Content starts
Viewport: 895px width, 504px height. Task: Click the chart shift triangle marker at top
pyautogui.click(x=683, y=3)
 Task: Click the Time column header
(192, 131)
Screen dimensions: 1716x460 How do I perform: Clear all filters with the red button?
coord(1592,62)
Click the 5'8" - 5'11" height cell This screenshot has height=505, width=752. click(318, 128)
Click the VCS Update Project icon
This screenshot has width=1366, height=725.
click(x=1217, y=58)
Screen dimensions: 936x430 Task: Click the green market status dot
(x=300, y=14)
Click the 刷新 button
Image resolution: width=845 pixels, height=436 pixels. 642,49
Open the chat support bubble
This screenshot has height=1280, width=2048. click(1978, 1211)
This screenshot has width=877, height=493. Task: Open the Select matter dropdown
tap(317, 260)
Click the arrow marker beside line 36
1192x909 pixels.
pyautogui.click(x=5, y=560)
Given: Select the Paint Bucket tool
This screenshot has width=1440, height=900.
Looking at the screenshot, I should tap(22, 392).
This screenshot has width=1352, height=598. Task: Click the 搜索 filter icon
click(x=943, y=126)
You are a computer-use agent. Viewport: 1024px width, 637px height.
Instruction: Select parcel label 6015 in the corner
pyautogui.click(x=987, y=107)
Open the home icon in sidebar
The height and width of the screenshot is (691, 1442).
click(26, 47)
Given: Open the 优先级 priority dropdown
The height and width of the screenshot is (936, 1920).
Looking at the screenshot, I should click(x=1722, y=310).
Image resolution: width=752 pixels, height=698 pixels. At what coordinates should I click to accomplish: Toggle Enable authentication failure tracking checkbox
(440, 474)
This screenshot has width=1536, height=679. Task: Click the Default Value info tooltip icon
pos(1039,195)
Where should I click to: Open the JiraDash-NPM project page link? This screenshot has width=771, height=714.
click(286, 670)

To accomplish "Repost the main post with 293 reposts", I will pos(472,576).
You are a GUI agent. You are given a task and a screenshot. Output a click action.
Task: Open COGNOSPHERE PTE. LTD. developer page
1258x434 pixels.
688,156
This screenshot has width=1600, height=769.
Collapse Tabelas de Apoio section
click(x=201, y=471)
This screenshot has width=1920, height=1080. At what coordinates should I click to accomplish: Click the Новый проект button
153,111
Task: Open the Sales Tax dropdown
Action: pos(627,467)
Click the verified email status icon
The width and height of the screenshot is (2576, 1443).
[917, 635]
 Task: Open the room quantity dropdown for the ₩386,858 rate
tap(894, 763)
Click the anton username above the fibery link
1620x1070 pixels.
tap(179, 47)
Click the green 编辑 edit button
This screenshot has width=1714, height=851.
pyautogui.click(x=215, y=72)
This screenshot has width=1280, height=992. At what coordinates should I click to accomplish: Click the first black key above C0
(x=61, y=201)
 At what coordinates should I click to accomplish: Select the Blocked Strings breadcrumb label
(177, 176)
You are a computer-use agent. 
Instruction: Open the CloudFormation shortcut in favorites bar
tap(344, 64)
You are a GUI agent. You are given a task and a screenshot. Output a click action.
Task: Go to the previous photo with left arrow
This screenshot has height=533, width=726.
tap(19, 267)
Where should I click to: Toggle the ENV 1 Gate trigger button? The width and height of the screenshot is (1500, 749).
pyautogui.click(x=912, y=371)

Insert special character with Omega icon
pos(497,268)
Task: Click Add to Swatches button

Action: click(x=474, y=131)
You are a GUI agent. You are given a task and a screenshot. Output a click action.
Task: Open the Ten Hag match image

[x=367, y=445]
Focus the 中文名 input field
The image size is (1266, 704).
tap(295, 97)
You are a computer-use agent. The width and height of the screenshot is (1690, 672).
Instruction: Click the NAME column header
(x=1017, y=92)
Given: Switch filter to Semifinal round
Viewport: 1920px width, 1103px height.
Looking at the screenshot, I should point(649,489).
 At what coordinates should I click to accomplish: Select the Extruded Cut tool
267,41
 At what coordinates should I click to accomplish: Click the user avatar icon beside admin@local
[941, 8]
Content ends
#### [Activity]
Return the material exactly as it was provided.

#### [Answer space]
Viewport: 895px width, 504px height. Task: Click the chart shift triangle marker at top
pyautogui.click(x=683, y=3)
 Task: Click the Time column header
(192, 131)
Screen dimensions: 1716x460 How do I perform: Clear all filters with the red button?
coord(1592,62)
Click the 5'8" - 5'11" height cell This screenshot has height=505, width=752. click(318, 128)
Click the VCS Update Project icon
This screenshot has width=1366, height=725.
click(x=1217, y=58)
Screen dimensions: 936x430 Task: Click the green market status dot
(x=300, y=14)
Click the 刷新 button
Image resolution: width=845 pixels, height=436 pixels. 642,49
Open the chat support bubble
This screenshot has height=1280, width=2048. click(1978, 1211)
This screenshot has width=877, height=493. Task: Open the Select matter dropdown
tap(317, 260)
Click the arrow marker beside line 36
1192x909 pixels.
pyautogui.click(x=5, y=560)
Given: Select the Paint Bucket tool
This screenshot has width=1440, height=900.
Looking at the screenshot, I should tap(22, 392).
This screenshot has width=1352, height=598. Task: Click the 搜索 filter icon
click(x=943, y=126)
You are a computer-use agent. Viewport: 1024px width, 637px height.
Instruction: Select parcel label 6015 in the corner
pyautogui.click(x=987, y=107)
Open the home icon in sidebar
The height and width of the screenshot is (691, 1442).
click(26, 47)
Given: Open the 优先级 priority dropdown
The height and width of the screenshot is (936, 1920).
Looking at the screenshot, I should click(x=1722, y=310).
Image resolution: width=752 pixels, height=698 pixels. At what coordinates should I click to accomplish: Toggle Enable authentication failure tracking checkbox
(440, 474)
This screenshot has width=1536, height=679. Task: Click the Default Value info tooltip icon
pos(1039,195)
Where should I click to: Open the JiraDash-NPM project page link? This screenshot has width=771, height=714.
click(286, 670)

To accomplish "Repost the main post with 293 reposts", I will pos(472,576).
You are a GUI agent. You are given a task and a screenshot. Output a click action.
Task: Open COGNOSPHERE PTE. LTD. developer page
1258x434 pixels.
688,156
This screenshot has width=1600, height=769.
Collapse Tabelas de Apoio section
click(x=201, y=471)
This screenshot has width=1920, height=1080. At what coordinates should I click to accomplish: Click the Новый проект button
153,111
Task: Open the Sales Tax dropdown
Action: pos(627,467)
Click the verified email status icon
The width and height of the screenshot is (2576, 1443).
[917, 635]
 Task: Open the room quantity dropdown for the ₩386,858 rate
tap(894, 763)
Click the anton username above the fibery link
1620x1070 pixels.
tap(179, 47)
Click the green 编辑 edit button
This screenshot has width=1714, height=851.
pyautogui.click(x=215, y=72)
This screenshot has width=1280, height=992. At what coordinates should I click to accomplish: Click the first black key above C0
(x=61, y=201)
 At what coordinates should I click to accomplish: Select the Blocked Strings breadcrumb label
(177, 176)
You are a computer-use agent. 
Instruction: Open the CloudFormation shortcut in favorites bar
tap(344, 64)
You are a GUI agent. You are given a task and a screenshot. Output a click action.
Task: Go to the previous photo with left arrow
This screenshot has height=533, width=726.
tap(19, 267)
Where should I click to: Toggle the ENV 1 Gate trigger button? The width and height of the screenshot is (1500, 749).
pyautogui.click(x=912, y=371)

Insert special character with Omega icon
pos(497,268)
Task: Click Add to Swatches button

Action: click(x=474, y=131)
You are a GUI agent. You are given a task and a screenshot. Output a click action.
Task: Open the Ten Hag match image

[x=367, y=445]
Focus the 中文名 input field
The image size is (1266, 704).
tap(295, 97)
You are a computer-use agent. The width and height of the screenshot is (1690, 672).
Instruction: Click the NAME column header
(x=1017, y=92)
Given: Switch filter to Semifinal round
Viewport: 1920px width, 1103px height.
Looking at the screenshot, I should point(649,489).
 At what coordinates should I click to accomplish: Select the Extruded Cut tool
267,41
 At what coordinates should I click to accomplish: Click the user avatar icon beside admin@local
[941, 8]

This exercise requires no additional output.